Coupled with The Met Breuer's admission that the watercolors are "erotic and evocative" and Zwingenberger's admission that Schiele had an "obsession with all aspects of the erotic", it's very safe to say that The Met Breuer has sided with art, in the art versus [child] pornography debate.

Cody Delistraty wrote in his post "Rethinking Schiele" on The Paris Review :
Egon Schiele first began hosting teenage girls at his studio in Neulengbach, Austria, around 1910 [...] girls, often from poorer socioeconomic backgrounds, would come spend time there with him and his model-slash-lover Walburga Neuzil, whom he called Wally. Schiele was only twenty at the time. Wally was seventeen. The age of consent in Austria was fourteen (as it is today), and their relationship wasn’t much of a scandal. What was a scandal was Schiele’s painting the children and teenagers who came by his studio and, as would be written in his arrest warrant two years later, his “failing to keep erotic nudes in a sufficiently safe place”—that is, exposing these young people to his supposedly pornographic paintings and drawings.
Tatjana Georgette Anna von Mossig (1912)
In April 1912, Schiele was arrested and accused of “seducing” Tatjana Georgette Anna von Mossig.
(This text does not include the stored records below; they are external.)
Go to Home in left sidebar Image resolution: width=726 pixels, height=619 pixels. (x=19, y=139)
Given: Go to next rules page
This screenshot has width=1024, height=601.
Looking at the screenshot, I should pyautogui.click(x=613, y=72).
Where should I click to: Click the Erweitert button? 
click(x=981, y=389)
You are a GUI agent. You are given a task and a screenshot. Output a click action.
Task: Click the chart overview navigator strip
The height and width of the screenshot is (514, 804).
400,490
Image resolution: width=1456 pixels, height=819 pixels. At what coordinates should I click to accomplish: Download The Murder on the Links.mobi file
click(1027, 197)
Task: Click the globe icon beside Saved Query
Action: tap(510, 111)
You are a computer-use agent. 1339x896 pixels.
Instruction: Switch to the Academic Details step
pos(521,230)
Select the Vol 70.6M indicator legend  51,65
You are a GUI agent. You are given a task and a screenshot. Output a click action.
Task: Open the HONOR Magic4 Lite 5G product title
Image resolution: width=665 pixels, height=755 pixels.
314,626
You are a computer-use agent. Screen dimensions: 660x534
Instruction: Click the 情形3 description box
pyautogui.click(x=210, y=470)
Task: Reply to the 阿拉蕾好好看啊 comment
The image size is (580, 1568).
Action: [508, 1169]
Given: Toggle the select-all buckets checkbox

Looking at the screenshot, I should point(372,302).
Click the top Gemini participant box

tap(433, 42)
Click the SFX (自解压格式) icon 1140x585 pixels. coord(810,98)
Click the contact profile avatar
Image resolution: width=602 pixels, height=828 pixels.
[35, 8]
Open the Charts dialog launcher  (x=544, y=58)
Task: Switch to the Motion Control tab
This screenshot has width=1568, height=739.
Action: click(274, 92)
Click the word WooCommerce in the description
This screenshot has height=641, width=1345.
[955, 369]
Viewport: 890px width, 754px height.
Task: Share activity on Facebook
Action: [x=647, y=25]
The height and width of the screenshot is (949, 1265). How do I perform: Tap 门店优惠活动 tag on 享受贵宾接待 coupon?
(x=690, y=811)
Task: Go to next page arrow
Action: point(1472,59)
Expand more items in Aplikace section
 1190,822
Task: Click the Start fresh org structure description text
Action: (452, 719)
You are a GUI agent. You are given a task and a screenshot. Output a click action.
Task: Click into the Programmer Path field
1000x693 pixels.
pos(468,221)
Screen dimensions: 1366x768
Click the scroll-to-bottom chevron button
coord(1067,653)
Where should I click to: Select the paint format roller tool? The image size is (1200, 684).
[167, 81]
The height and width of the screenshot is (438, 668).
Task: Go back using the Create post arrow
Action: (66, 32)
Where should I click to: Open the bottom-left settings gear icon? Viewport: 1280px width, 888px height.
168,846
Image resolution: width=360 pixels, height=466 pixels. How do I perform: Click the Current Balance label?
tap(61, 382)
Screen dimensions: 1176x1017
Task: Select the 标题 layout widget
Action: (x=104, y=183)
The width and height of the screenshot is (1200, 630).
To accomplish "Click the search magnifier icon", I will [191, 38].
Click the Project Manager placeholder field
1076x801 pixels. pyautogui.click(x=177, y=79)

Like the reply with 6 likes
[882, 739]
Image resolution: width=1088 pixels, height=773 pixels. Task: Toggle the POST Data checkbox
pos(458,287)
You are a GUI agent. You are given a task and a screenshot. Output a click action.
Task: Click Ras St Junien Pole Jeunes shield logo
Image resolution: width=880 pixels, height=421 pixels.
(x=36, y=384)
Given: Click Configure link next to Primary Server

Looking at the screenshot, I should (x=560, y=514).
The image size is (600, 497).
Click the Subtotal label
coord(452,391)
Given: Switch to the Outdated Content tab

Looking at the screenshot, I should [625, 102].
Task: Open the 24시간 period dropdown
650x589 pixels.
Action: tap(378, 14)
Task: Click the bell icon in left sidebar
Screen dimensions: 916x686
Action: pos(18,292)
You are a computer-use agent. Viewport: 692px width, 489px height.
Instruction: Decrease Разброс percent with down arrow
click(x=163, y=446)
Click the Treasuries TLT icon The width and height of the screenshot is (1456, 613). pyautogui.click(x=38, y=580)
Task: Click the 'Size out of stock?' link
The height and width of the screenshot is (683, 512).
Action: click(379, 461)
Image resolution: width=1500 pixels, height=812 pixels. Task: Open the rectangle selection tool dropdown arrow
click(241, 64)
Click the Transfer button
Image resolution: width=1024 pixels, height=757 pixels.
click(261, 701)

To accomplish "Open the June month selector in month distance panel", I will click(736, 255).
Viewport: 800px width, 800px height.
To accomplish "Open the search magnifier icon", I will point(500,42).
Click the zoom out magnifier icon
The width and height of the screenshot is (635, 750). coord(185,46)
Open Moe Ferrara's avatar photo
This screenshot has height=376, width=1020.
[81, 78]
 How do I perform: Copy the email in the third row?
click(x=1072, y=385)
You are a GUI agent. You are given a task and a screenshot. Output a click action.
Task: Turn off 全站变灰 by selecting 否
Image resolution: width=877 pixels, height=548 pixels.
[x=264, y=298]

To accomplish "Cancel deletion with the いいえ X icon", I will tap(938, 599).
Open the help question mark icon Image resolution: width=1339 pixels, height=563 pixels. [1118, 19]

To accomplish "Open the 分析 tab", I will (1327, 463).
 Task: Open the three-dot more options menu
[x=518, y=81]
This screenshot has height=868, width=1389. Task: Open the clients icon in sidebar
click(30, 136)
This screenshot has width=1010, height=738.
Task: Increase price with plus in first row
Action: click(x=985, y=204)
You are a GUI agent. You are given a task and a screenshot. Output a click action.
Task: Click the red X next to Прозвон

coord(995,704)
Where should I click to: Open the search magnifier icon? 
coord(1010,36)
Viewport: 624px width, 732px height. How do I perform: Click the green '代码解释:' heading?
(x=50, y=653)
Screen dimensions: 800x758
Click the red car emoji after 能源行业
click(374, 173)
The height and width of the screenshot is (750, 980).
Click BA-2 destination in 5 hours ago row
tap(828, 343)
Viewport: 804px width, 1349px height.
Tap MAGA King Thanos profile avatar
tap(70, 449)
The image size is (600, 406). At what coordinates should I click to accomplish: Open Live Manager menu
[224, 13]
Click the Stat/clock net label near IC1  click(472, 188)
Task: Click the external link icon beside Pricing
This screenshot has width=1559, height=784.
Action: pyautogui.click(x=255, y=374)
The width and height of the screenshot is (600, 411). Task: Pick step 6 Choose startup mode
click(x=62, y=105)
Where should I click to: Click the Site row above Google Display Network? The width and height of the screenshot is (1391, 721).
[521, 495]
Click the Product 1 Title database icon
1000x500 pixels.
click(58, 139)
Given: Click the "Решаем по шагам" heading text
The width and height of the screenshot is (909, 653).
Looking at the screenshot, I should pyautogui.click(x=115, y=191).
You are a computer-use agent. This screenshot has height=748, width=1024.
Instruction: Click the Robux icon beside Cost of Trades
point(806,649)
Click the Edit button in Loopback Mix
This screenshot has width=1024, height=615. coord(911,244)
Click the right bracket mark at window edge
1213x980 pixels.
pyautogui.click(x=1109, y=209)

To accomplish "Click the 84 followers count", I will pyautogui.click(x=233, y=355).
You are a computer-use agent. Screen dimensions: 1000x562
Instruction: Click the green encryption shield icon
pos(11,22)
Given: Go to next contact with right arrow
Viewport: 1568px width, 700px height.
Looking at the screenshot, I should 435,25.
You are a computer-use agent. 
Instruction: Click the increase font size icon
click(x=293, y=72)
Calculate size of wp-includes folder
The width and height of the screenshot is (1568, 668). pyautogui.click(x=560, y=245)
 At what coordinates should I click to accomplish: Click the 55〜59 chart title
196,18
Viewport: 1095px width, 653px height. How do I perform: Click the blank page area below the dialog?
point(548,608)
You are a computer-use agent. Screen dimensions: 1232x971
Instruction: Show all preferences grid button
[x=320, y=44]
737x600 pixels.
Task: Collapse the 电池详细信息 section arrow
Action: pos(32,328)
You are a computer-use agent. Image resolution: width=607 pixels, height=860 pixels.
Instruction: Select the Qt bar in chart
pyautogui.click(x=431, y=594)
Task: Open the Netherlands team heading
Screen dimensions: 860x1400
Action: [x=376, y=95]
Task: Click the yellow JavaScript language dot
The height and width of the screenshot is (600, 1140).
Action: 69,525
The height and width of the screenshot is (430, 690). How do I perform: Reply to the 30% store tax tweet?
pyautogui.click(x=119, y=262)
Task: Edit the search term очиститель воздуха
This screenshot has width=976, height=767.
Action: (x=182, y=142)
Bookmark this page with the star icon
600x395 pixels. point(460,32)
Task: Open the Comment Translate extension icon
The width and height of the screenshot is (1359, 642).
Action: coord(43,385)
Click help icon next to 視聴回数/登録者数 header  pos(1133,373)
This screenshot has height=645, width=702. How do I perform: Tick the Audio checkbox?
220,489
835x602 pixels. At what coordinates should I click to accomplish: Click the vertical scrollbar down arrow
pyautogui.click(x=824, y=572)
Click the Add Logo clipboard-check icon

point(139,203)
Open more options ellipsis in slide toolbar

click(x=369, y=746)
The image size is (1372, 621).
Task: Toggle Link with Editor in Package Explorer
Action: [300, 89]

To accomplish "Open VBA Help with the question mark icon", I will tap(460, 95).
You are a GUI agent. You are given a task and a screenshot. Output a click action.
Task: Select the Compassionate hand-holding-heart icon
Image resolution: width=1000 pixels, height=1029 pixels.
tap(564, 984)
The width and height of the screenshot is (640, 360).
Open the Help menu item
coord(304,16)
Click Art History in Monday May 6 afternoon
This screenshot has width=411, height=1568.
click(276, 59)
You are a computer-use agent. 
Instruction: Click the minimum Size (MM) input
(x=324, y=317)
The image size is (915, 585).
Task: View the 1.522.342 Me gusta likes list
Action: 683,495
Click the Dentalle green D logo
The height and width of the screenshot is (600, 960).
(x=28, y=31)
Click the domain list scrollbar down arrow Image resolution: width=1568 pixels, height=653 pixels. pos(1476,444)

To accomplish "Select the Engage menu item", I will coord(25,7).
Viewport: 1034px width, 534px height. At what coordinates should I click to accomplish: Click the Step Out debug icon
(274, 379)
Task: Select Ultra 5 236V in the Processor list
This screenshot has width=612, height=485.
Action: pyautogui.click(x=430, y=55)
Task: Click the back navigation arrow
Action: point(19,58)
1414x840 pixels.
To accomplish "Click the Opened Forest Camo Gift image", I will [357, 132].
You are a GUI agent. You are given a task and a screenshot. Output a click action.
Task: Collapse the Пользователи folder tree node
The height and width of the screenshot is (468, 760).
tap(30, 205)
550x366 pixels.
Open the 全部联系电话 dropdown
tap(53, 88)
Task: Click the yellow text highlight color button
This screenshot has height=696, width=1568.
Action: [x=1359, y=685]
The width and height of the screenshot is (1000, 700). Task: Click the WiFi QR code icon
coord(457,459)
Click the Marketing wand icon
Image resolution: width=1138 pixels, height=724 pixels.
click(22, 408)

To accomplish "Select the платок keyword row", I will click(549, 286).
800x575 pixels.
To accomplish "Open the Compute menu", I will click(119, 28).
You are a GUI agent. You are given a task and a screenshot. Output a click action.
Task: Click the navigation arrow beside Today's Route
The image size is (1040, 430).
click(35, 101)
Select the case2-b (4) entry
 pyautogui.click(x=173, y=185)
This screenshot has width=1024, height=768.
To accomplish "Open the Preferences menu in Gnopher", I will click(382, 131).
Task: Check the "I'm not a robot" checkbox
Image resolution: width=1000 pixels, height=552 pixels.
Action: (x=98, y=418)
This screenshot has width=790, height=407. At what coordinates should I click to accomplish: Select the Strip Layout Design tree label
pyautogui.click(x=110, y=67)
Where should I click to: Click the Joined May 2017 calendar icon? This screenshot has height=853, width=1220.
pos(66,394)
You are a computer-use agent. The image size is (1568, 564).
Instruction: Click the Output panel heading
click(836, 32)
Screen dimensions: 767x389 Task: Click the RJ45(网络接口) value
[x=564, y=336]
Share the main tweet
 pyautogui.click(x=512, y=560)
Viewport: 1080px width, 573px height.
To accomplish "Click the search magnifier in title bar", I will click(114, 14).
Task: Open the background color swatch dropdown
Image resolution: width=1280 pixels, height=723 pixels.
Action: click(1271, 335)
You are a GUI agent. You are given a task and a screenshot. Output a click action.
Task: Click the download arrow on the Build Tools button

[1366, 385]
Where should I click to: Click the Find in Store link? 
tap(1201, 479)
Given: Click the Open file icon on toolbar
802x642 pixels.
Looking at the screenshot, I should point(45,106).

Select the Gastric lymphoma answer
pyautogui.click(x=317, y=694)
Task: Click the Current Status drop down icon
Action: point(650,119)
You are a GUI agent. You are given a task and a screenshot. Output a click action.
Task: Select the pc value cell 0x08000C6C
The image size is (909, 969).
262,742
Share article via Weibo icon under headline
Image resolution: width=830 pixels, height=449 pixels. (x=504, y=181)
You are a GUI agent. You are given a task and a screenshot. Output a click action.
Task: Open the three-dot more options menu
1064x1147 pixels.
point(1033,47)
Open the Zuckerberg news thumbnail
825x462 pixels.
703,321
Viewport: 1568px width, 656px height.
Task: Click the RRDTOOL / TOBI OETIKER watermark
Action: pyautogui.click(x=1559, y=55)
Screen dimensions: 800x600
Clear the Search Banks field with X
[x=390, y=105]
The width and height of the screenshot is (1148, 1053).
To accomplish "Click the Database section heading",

Mossig, a thirteen-year-old girl from Neulengbach whose father was an esteemed naval officer, had asked Schiele and Neuzil to take her to Vienna to live with her grandmother. Like many young people, she wanted to escape her provincial town. The artist and his lover agreed to take her, but once they got to Vienna, Mossig had a change of heart and wanted to return home. The next day, Schiele and Neuzil dutifully returned her. In the meantime, however, her father had gone to the police and filed charges of kidnapping and statutory rape against Schiele. That the young man was an artist—and one who depicted younger women—helped fuel the father’s suspicions. A third charge was leveled, too: public immorality for exposing young people to his art.

When the police came to arrest Schiele, they took around 125 of his drawings, classifying them as “degenerate”; as a symbolic gesture, a judge burned one of them in court. In total, Schiele would spend only twenty-four days in prison after the first two charges—kidnapping and statutory rape—were dropped, but the charges of degeneracy stuck, as they have stuck to his legacy.
Tatjana in Color (2003)

In 2003, Tatjana in Color, a play written by Julia Jordan, was performed at A Culture Project on Bleecker street here in New York City. Jerry Tallmer wrote in his review of the play, "The Egon Schiele affair from the girl’s point of view" in the The Villager: 
The play sweeps us deliciously into her version (and kid sister Antonia’s woozy version) of events leading up to and beyond Schiele’s arrest in April 1912 for the rape of 12-year-old Tatjana, and the trial-by-magistrate that ended with Schiele serving 21 days in prison for corruption of the morals of a minor.